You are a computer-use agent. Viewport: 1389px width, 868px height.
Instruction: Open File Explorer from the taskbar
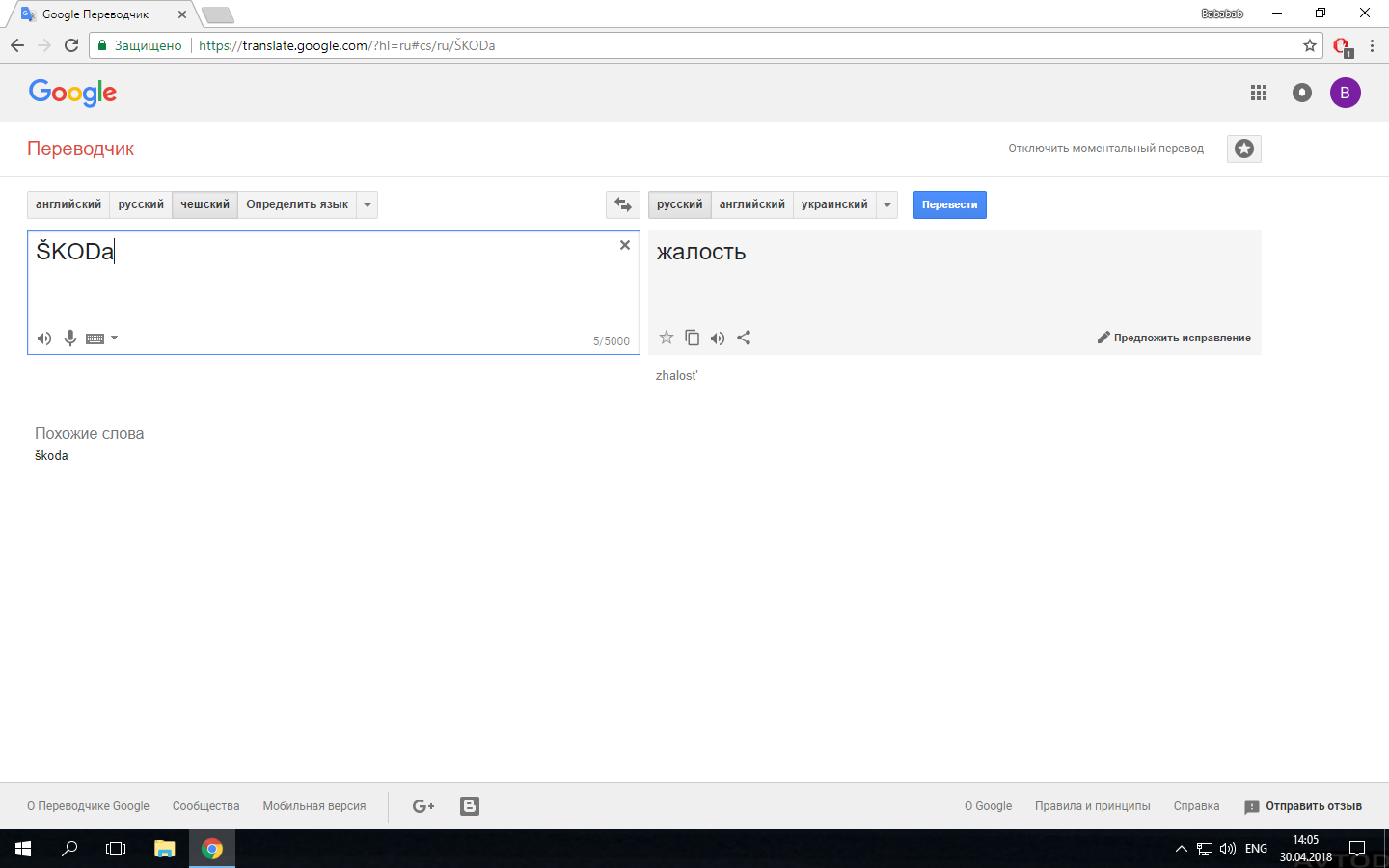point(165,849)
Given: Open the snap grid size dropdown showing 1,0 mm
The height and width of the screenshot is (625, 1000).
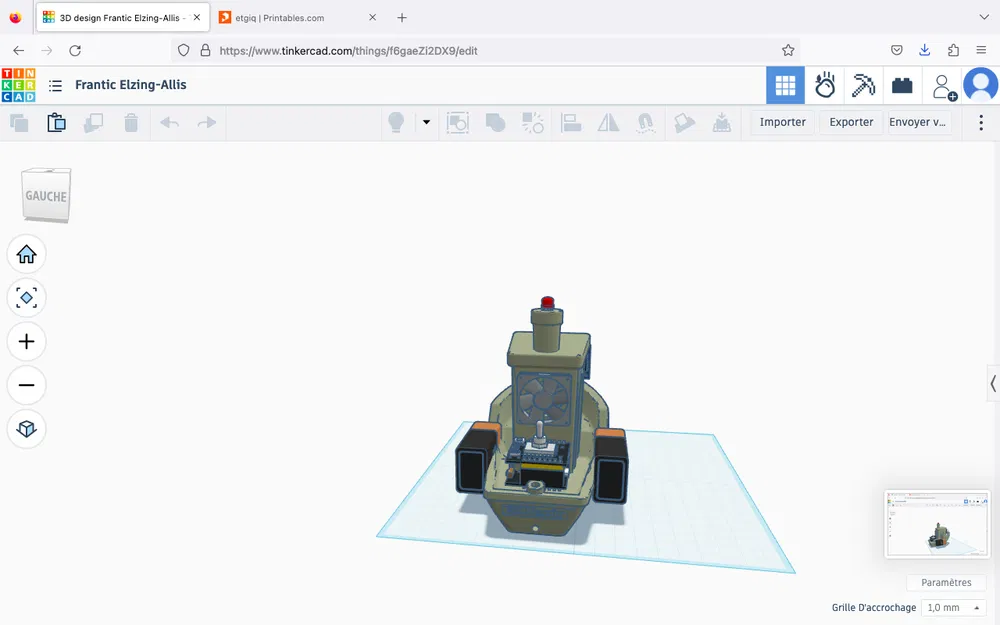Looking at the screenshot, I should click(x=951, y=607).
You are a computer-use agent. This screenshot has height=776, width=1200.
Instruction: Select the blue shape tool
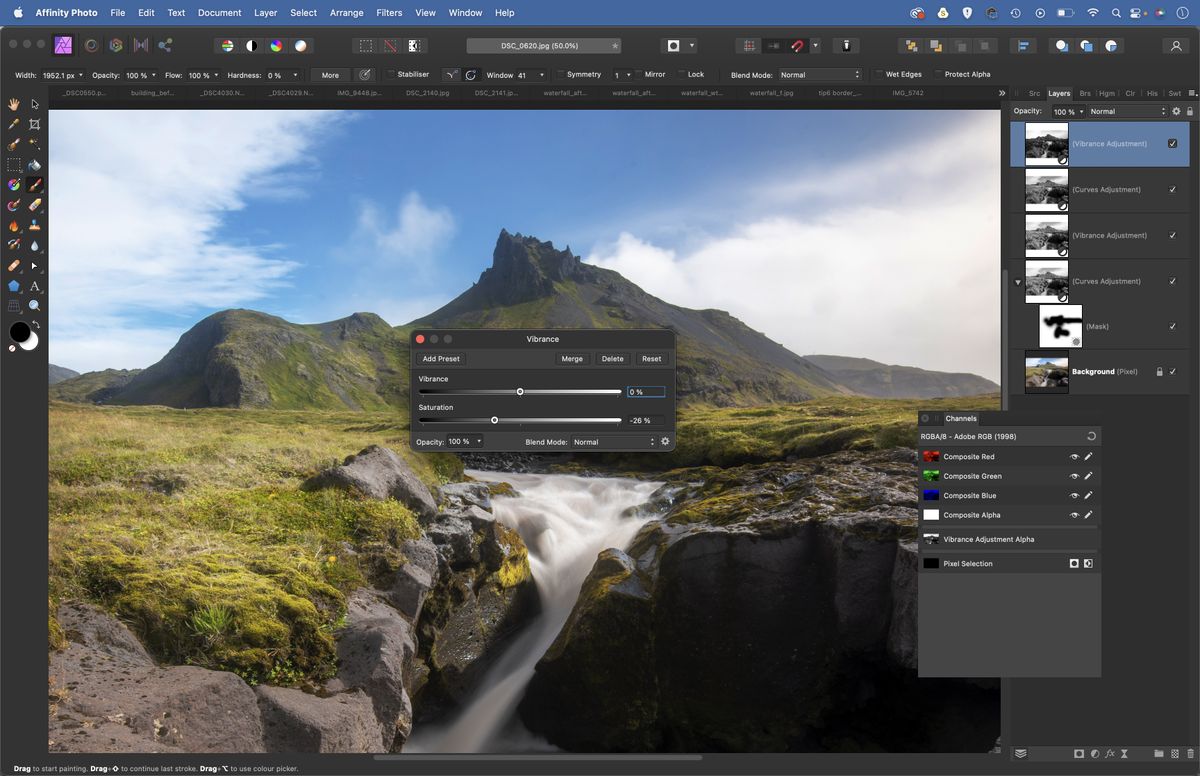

---

» **WHAT THE TASK ASKS**
Leave every image out when you return the material above word for word.

» **ANSWER BOX**
You are a computer-use agent. Viewport: 1389px width, 868px height.
Instruction: Open File Explorer from the taskbar
point(165,849)
Given: Open the snap grid size dropdown showing 1,0 mm
The height and width of the screenshot is (625, 1000).
Looking at the screenshot, I should click(x=951, y=607).
You are a computer-use agent. This screenshot has height=776, width=1200.
Instruction: Select the blue shape tool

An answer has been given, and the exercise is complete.